** WORK INSTRUCTION **
Print the lines below exactly, beginning with the one that contains "The image size is (448, 490)." and stopping after the last line.

** RECORDS TO PROCESS **
▶

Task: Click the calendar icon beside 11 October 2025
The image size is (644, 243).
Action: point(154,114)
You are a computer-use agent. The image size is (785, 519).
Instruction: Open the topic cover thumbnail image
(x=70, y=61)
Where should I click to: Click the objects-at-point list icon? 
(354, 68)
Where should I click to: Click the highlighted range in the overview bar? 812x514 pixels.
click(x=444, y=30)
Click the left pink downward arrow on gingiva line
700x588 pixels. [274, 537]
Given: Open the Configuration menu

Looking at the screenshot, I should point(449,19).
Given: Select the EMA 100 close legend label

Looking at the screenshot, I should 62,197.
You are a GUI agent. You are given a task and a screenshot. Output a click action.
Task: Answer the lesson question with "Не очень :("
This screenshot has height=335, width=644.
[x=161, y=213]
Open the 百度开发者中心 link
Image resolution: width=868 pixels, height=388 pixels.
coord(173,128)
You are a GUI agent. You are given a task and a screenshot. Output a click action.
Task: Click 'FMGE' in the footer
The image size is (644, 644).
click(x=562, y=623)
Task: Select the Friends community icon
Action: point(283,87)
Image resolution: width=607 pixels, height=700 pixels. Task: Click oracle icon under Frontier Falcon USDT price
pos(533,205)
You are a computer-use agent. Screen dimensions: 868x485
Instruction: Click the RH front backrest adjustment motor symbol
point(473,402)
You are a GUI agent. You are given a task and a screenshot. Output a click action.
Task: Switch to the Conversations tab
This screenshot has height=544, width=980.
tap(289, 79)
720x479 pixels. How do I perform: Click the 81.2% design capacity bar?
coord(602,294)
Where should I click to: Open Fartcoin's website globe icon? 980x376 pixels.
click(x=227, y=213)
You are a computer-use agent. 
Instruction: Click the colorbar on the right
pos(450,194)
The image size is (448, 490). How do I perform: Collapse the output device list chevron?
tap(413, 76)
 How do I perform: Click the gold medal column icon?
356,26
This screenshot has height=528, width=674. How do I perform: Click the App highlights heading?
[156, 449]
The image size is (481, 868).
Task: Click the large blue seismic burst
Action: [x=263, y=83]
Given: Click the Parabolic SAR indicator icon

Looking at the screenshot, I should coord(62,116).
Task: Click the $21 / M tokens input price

◀

** THE COMPLETED TASK **
The image size is (448, 490). How do I perform: Collapse the output device list chevron?
tap(413, 76)
 How do I perform: Click the gold medal column icon?
356,26
This screenshot has height=528, width=674. How do I perform: Click the App highlights heading?
[156, 449]
The image size is (481, 868).
Task: Click the large blue seismic burst
Action: [x=263, y=83]
Given: Click the Parabolic SAR indicator icon

Looking at the screenshot, I should coord(62,116).
Task: Click the $21 / M tokens input price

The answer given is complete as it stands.